* **Stated goal**:
Rewrite everything from the line containing "width=1200. pyautogui.click(x=242, y=29)" down to the line containing "1145x1064 pixels." in the data below, changing "timestamp" to "time label" and leaving all else as it is.

* **The input**:
-- BEGIN --

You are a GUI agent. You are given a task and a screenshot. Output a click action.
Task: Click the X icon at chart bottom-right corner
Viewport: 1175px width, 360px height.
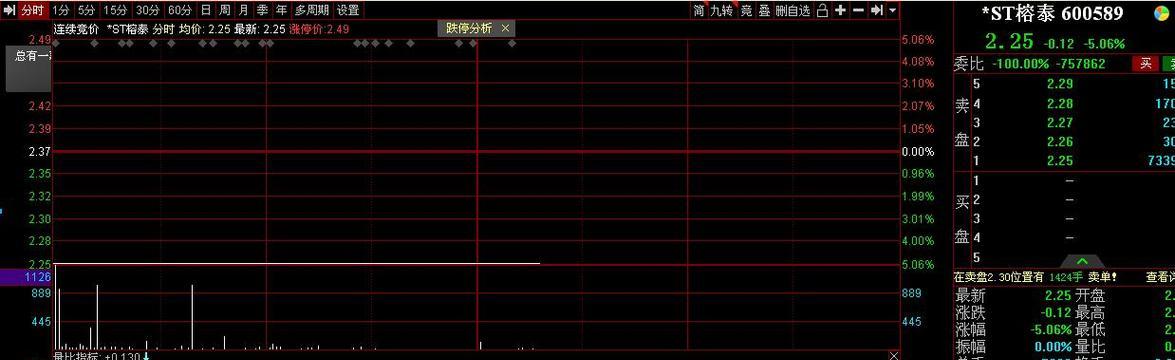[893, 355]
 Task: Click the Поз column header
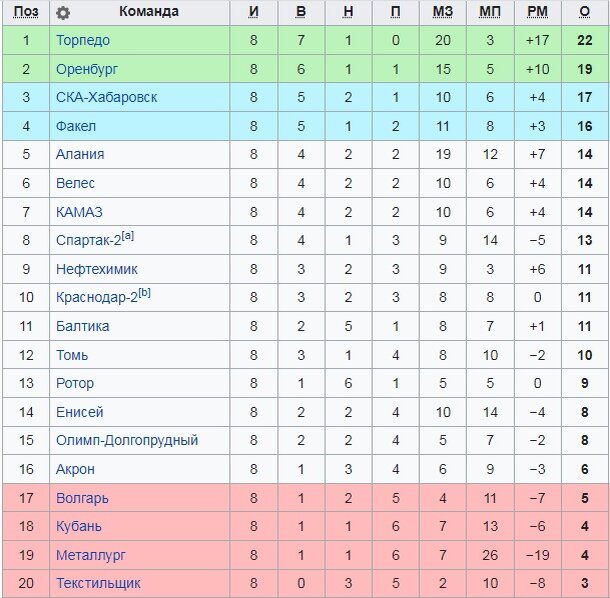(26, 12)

-- END --
-- BEGIN --

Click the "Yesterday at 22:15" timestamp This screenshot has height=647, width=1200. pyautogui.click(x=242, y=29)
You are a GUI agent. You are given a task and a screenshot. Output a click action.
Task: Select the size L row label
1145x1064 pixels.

-- END --

* **Exercise answer**:
Click the "Yesterday at 22:15" time label This screenshot has height=647, width=1200. pyautogui.click(x=242, y=29)
You are a GUI agent. You are given a task and a screenshot. Output a click action.
Task: Select the size L row label
1145x1064 pixels.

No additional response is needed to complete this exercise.